Der April ist der heißeste Monat in Thailand. Die Hitze steht in den Straßen und flimmert über den trockenen Feldern. Der 13. ist für uns Europäer ein Tag, der Fallstricke und Stolpersteine verspricht. Zwei gute Gründe, besser nicht vor die Tür zu gehen. Aber natürlich tut man es doch. Was soll schon passieren an einem 13.?

Der Gedanke schwingt noch nach, gerade sind erst ein paar Schritte getan (vielleicht hat man vorher ein leichtes Kichern über die Schulter gehört), als ein silbrig- heller Schwall von Wasser kurz in der Luft aufblitzt und Kopf und Körper trifft. Das war kein Zufall, das war gezielt. Als der Schreck nachläßt und der Blick unter dem triefenden Wasserfilm sich wieder klärt, sieht man in die lachenden Gesichter junger Thais, selber naß bis auf die Haut, die Schalen bereits wieder gefüllt für den Angriff auf das nächste Opfer.

Es ist Songkrantag, das traditionelle thailändische Neujahr.
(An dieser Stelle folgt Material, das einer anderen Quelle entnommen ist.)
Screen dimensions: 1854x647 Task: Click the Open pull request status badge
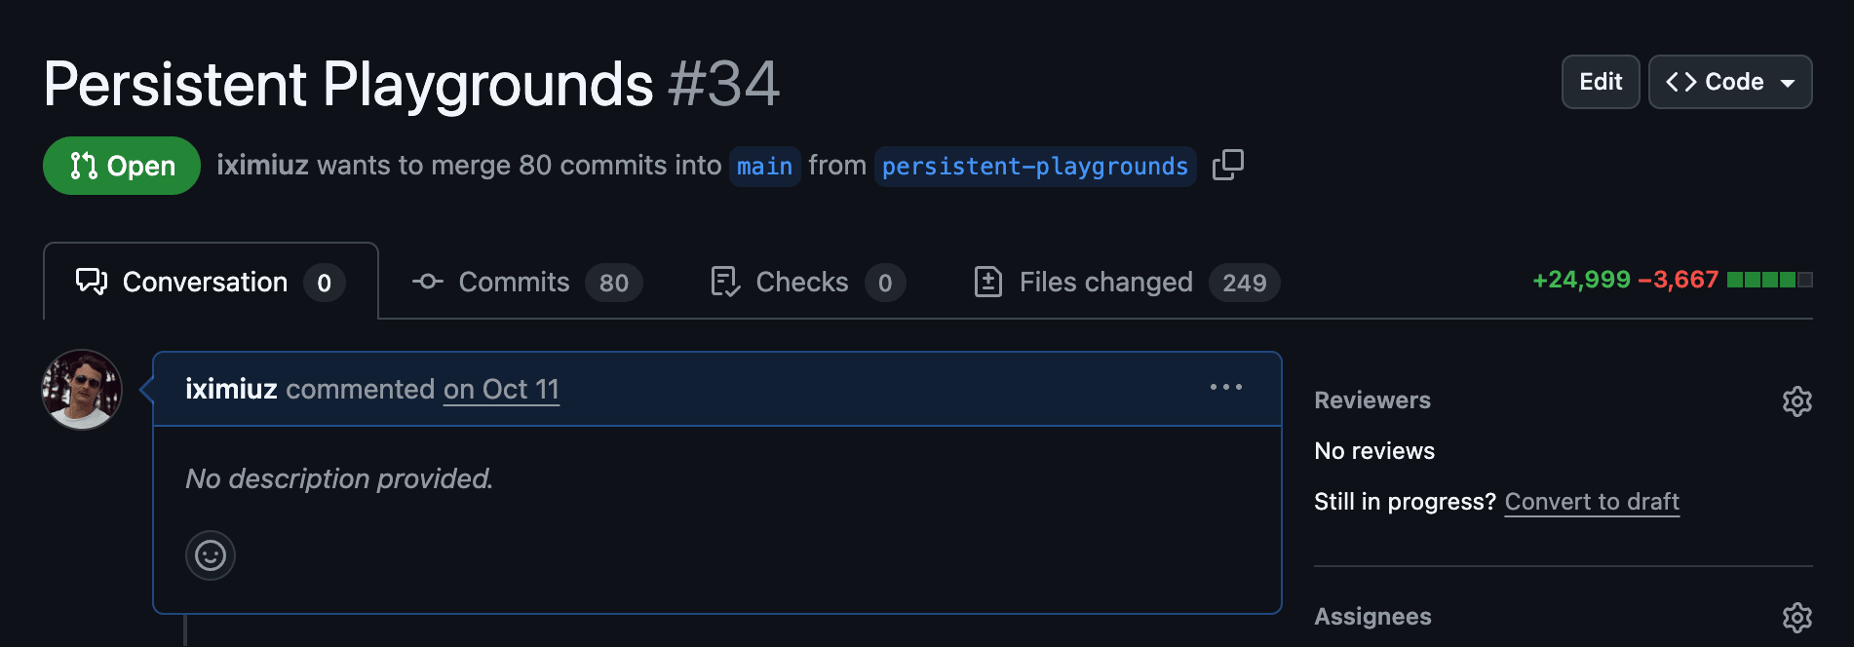click(122, 166)
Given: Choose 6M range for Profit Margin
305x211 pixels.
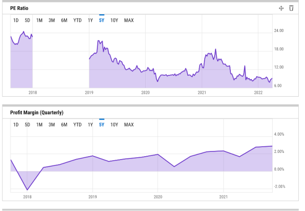Looking at the screenshot, I should pos(64,125).
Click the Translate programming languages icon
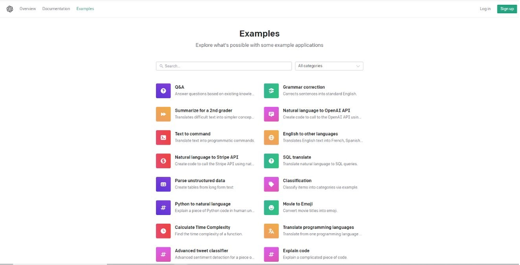520x265 pixels. click(271, 231)
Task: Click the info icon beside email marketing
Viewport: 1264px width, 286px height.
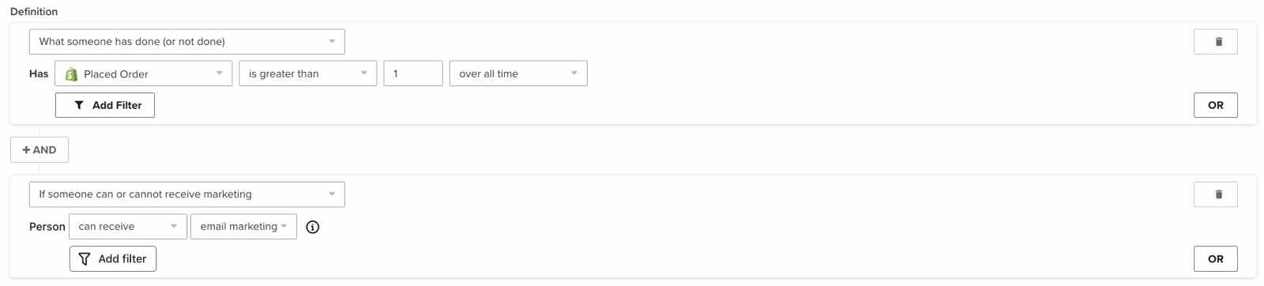Action: pyautogui.click(x=313, y=227)
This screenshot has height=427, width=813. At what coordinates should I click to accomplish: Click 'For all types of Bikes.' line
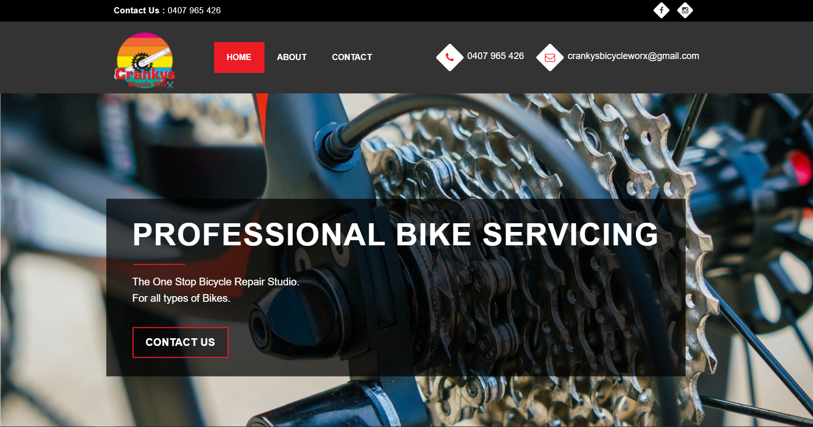click(181, 298)
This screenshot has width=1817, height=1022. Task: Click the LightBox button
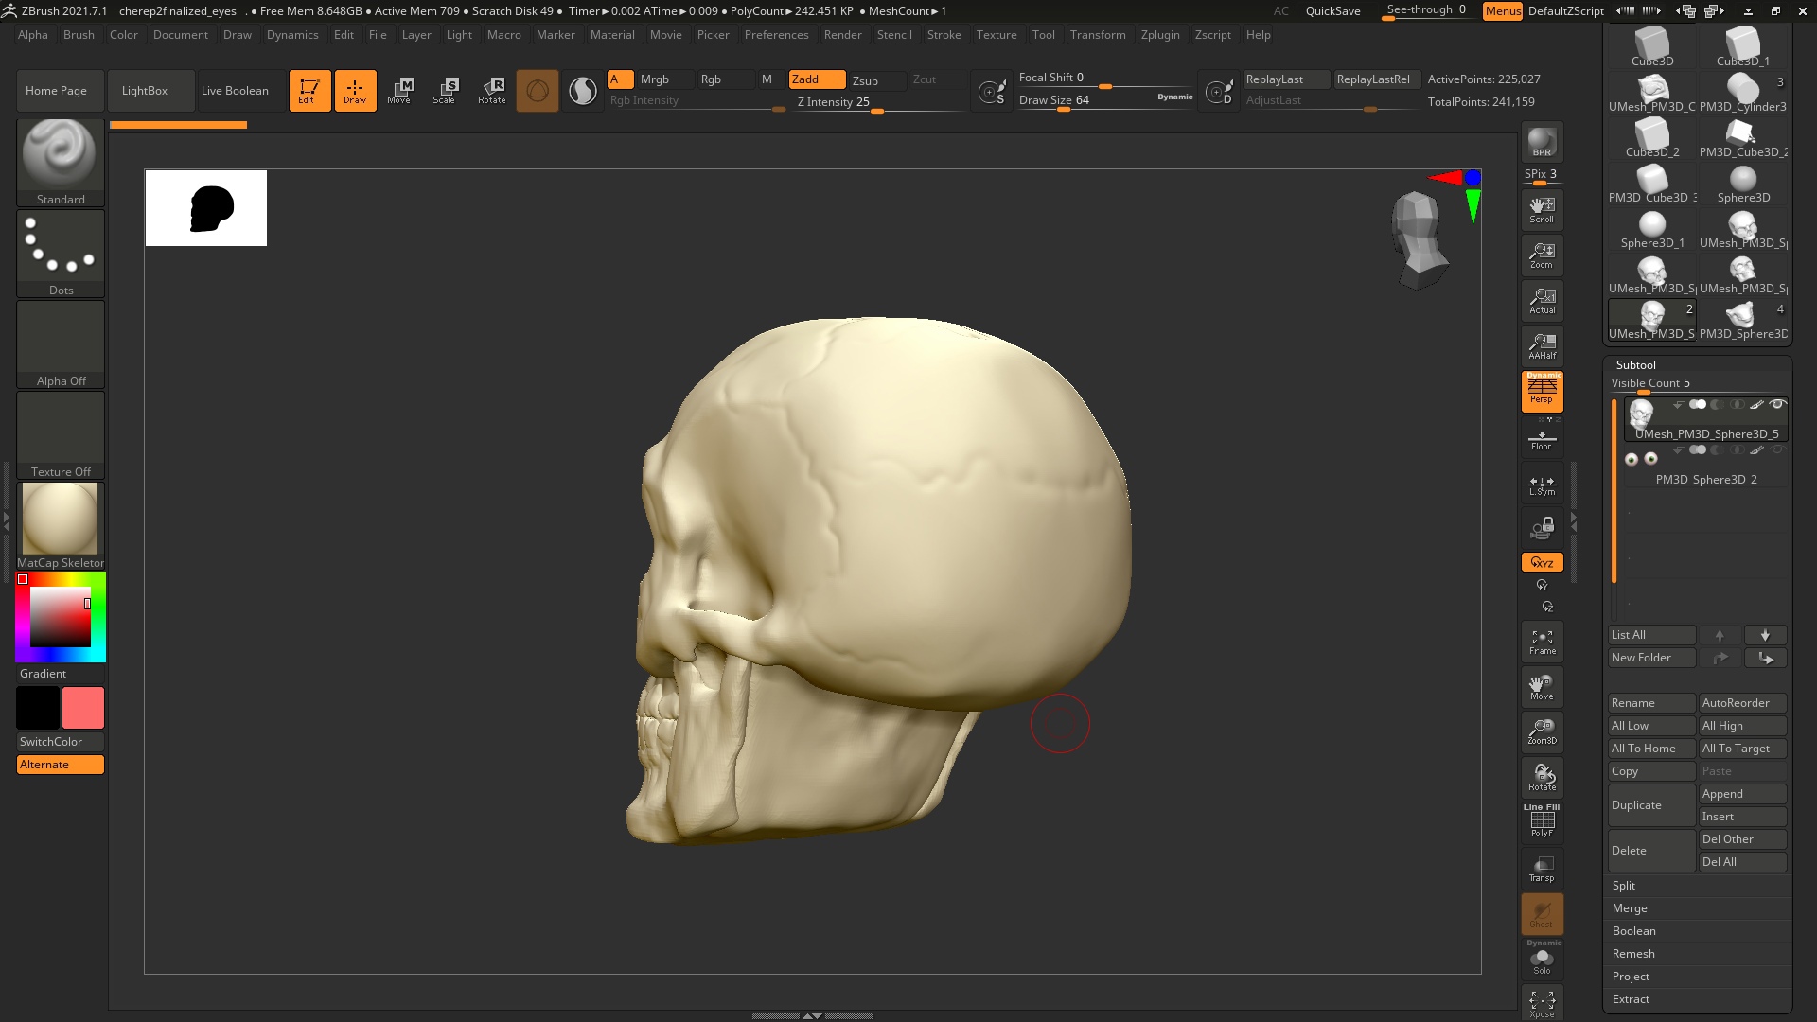(x=145, y=91)
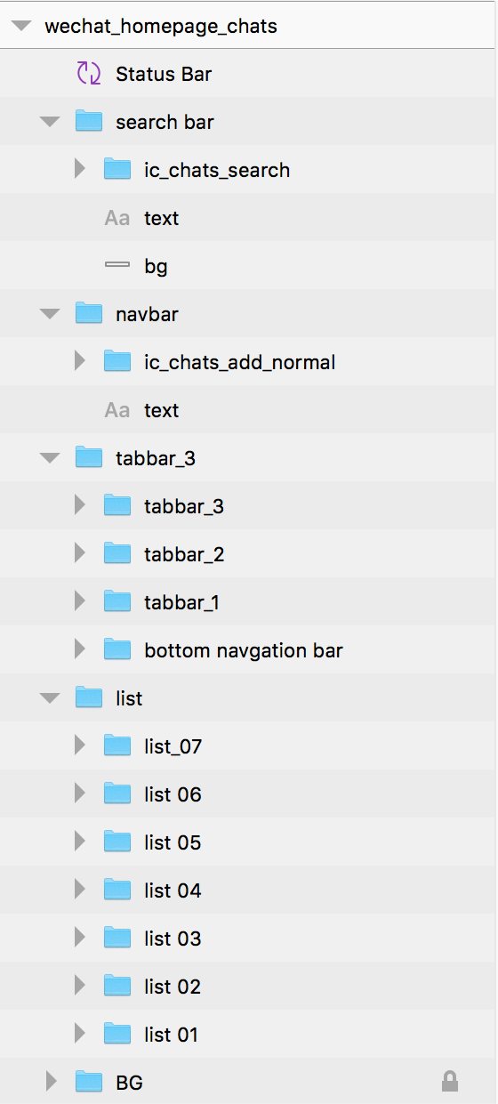This screenshot has height=1104, width=498.
Task: Collapse the navbar group
Action: (x=51, y=314)
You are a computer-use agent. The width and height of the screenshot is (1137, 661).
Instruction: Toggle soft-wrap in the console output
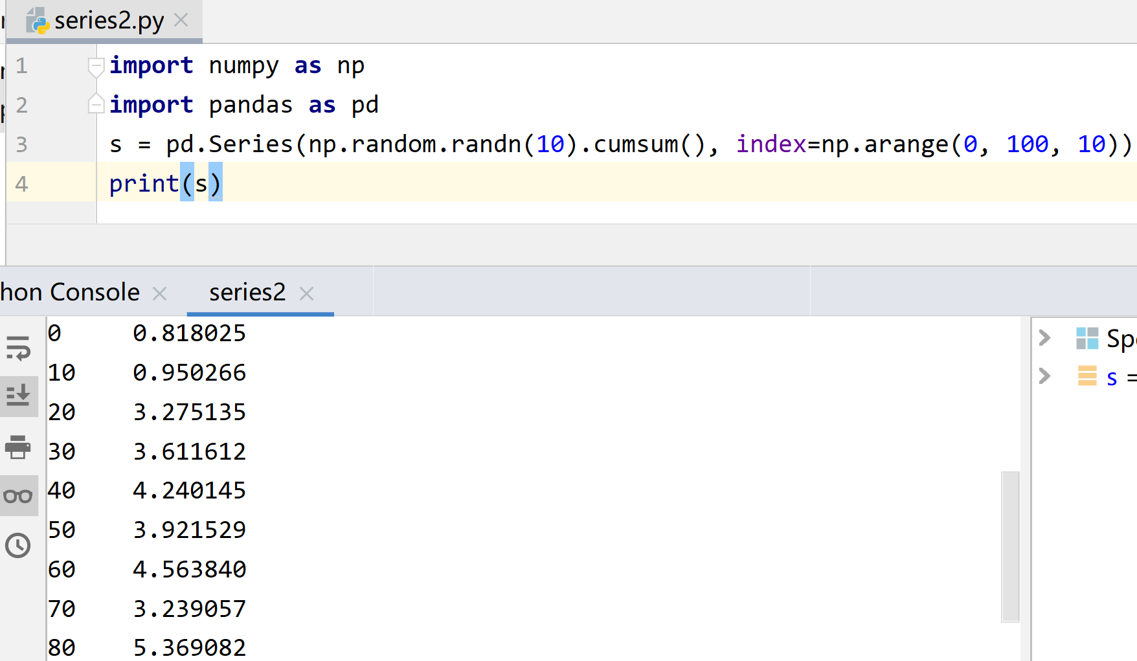click(x=19, y=350)
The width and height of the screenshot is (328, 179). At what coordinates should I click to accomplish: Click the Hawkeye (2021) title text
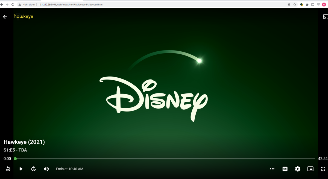(24, 142)
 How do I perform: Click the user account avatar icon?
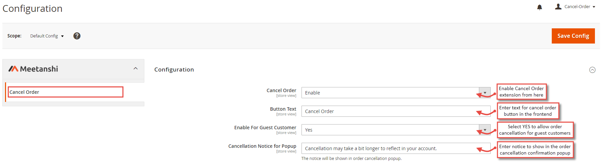tap(558, 6)
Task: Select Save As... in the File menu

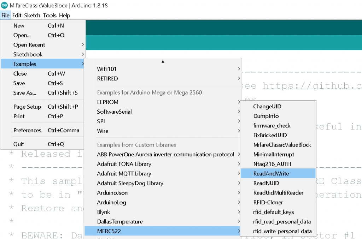Action: (x=25, y=93)
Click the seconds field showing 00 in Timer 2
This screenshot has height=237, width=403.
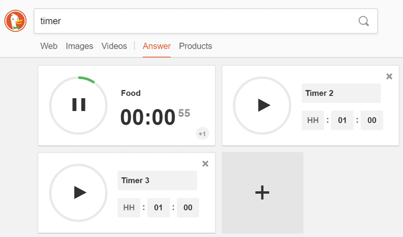(x=372, y=121)
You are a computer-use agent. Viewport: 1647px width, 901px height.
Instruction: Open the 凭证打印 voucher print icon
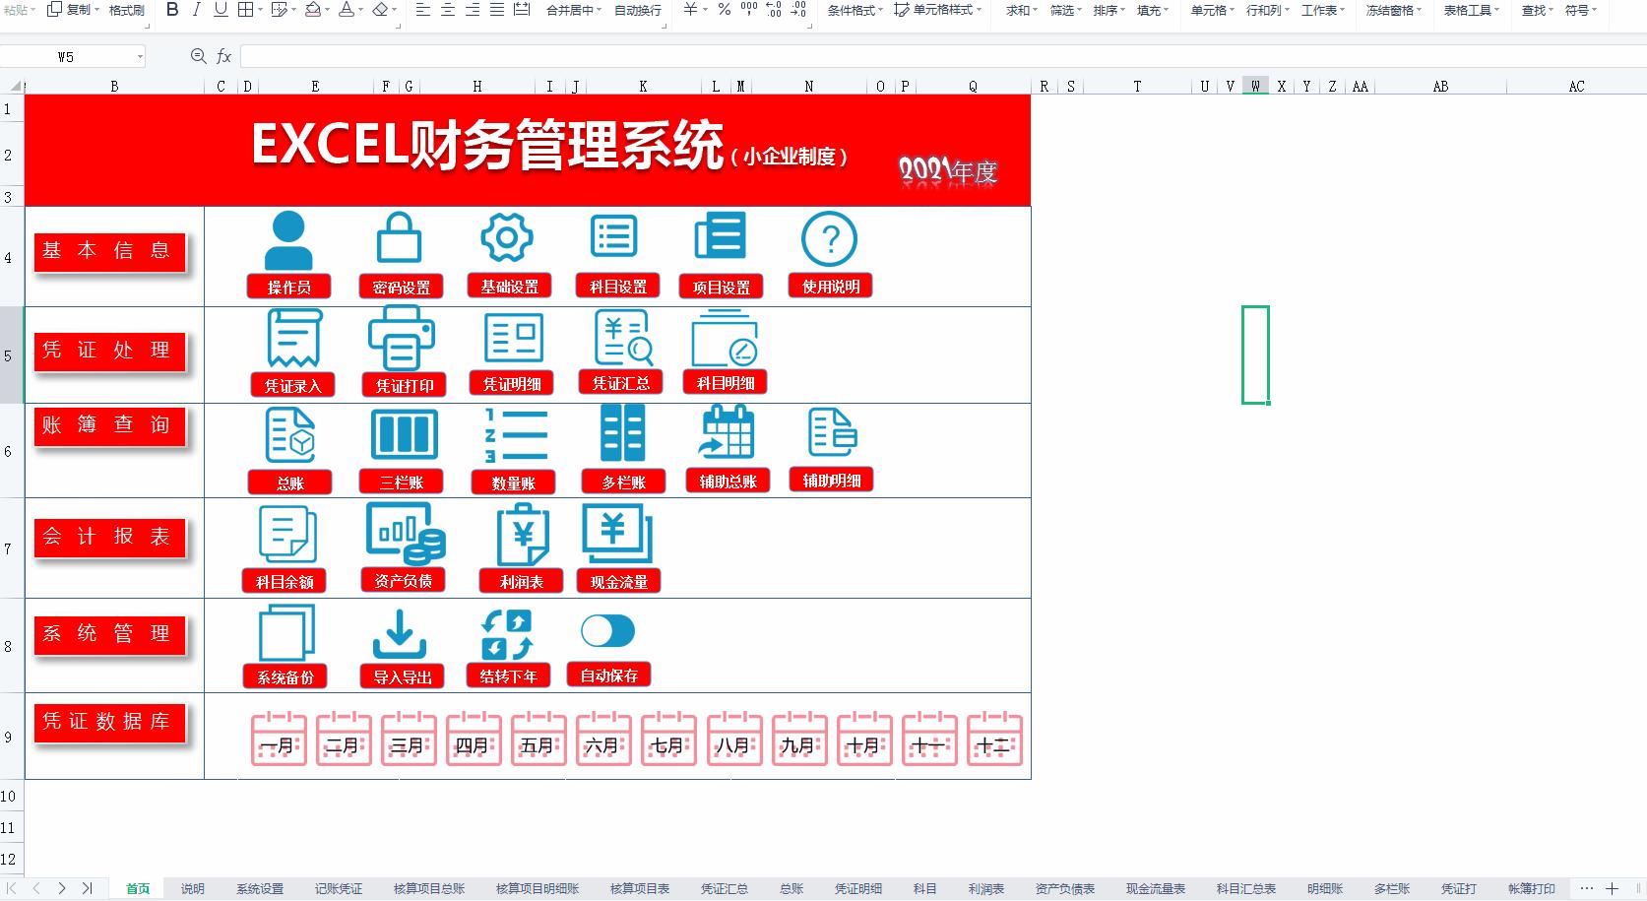404,350
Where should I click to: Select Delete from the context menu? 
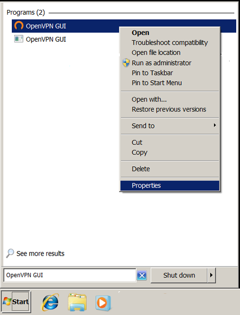[141, 169]
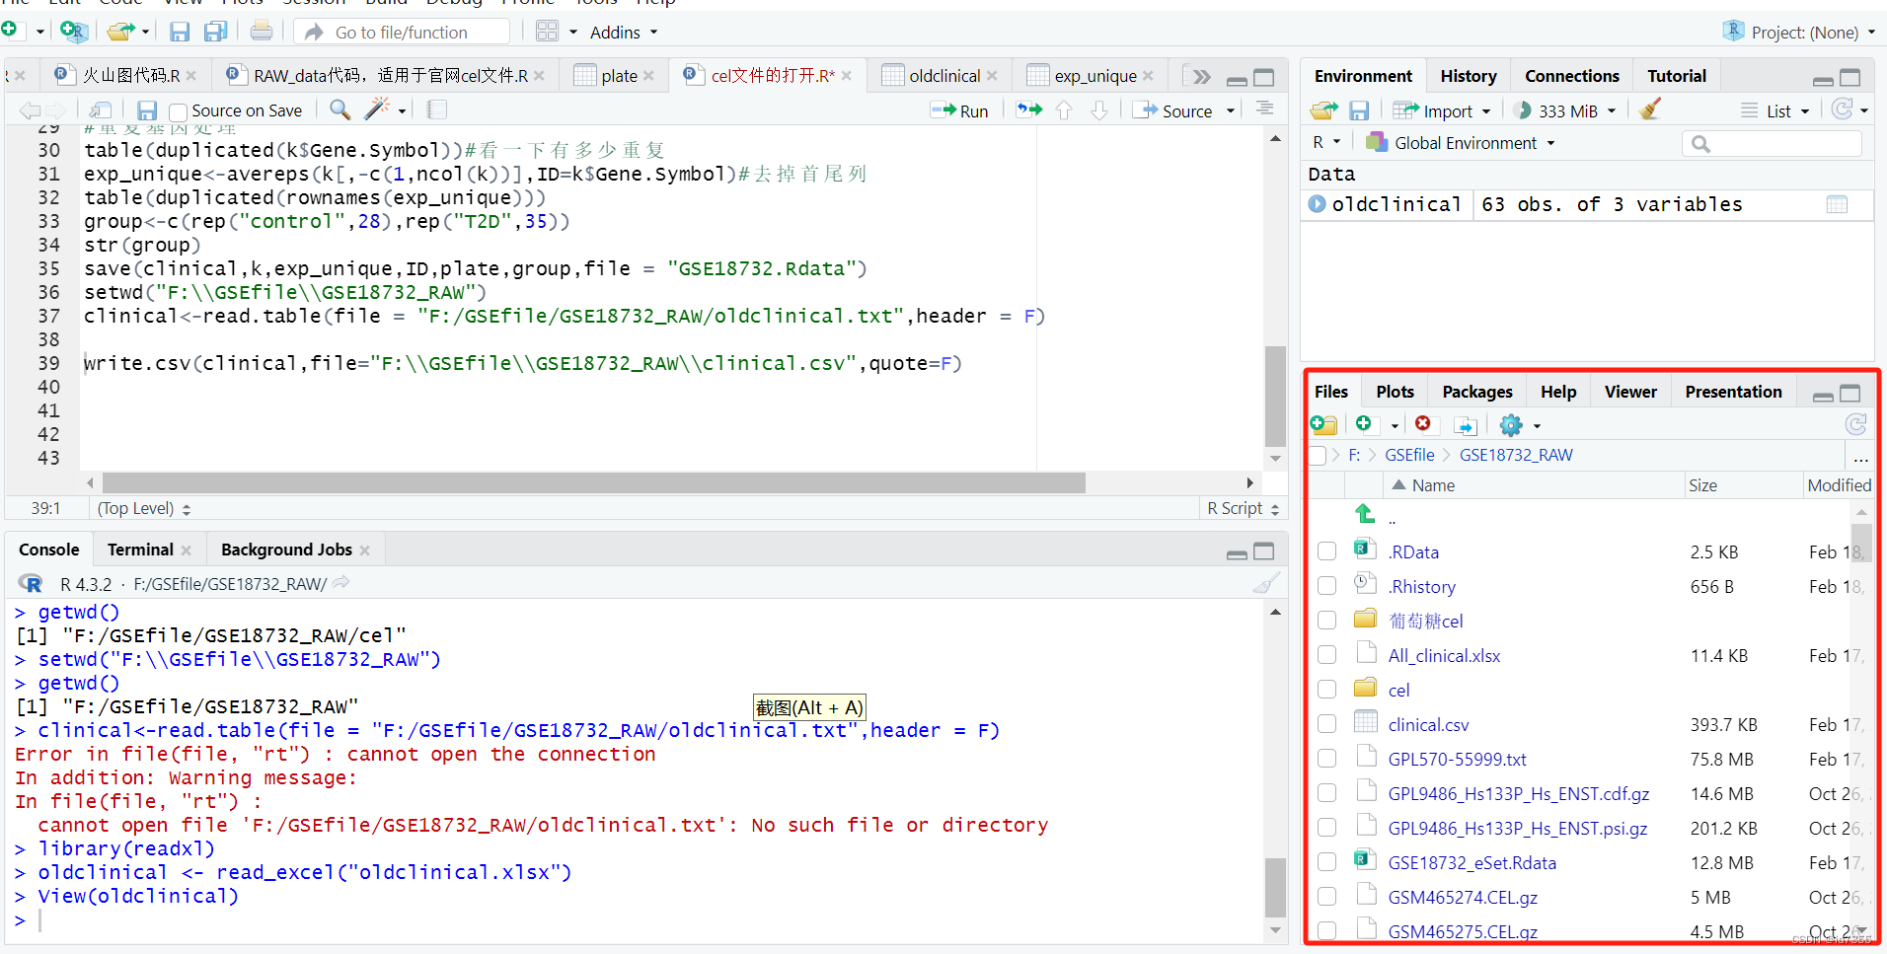Clear Environment objects with the broom icon

[x=1648, y=110]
Songkran ist ein Wort aus dem Sanskrit und bezeichnet den Wechsel der Sonne vom Tierkreis der Fische in das Haus des Widders. Nach der indischen Mythologie formten die sieben Töchter des Brahma eine Songkranjungfernprozession, in der sie das abgetrennte Haupt des Gottes um die Erde trugen. Dieser hatte seinen Kopf gesetzt in einem Wettstreit gegen einen Jüngling. Als er unterlag, enthauptete sich Kabila Brahmas selbst. Das göttliche Haupt war aber glühend heiß. Es durfte weder die Erde, die es verbrennen, noch die See berühren, die es austrocknen würde. Um die Welt zu retten, verschlossen die Töchter das Haupt im Berge Krailas. Nur einmal jährlich, am Songkrantag, tragen sie es feierlich aus.

Wenn auch seit einem halben Jahrhundert in Thailand das internationale Kalenderjahr gilt, gehört das Songkranfest nach wie vor zu den wichtigsten Ereignissen im Jahr. Kein Element ist den Thais so heilig wie das Wasser. Es ist lebensspendend und reinigend. Die Sünden des vergangenen Jahres werden fortgewaschen.

Songkran ist gleichzeitig die Neubelebung der Familienbindungen. Die Jungen übergießen die Handflächen der Alten mit wohlriechendem Wasser als Symbol des Respektes und der Verehrung und werden dafür mit Segenswünschen bedacht.

Am thailändischen Neujahr werden religiöse Verdienste erworben. Sei es, daß man der fortgegangenen Seelen gedenkt oder Fische und Vögel freiläßt. Oder man reicht den Mönchen in den Tempeln Speisen oder Gaben. Die jeweils wichtigen lokalen Buddha- Bildnisse werden durch die Straßen getragen, damit die Gläubigen den Reinigungsritus vollziehen können.

Heutzutage, zumal in den Städten, ist das Songkranfest zu einer Mischform aus religiöser Übung und enthusiastischem Volksfest geworden. In Chiang Mai, im Norden des Landes, ist es am buntesten, am lautesten, am nassesten.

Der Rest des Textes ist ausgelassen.